> **What needs to be done**
The full set of entries below should be transcribed exactly.

================

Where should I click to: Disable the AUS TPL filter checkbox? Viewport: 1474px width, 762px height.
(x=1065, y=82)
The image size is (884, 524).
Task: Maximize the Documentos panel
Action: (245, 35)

================

> **Answer to this exercise**
Where should I click to: Disable the AUS TPL filter checkbox? Viewport: 1474px width, 762px height.
(x=1065, y=82)
The image size is (884, 524).
Task: Maximize the Documentos panel
Action: (245, 35)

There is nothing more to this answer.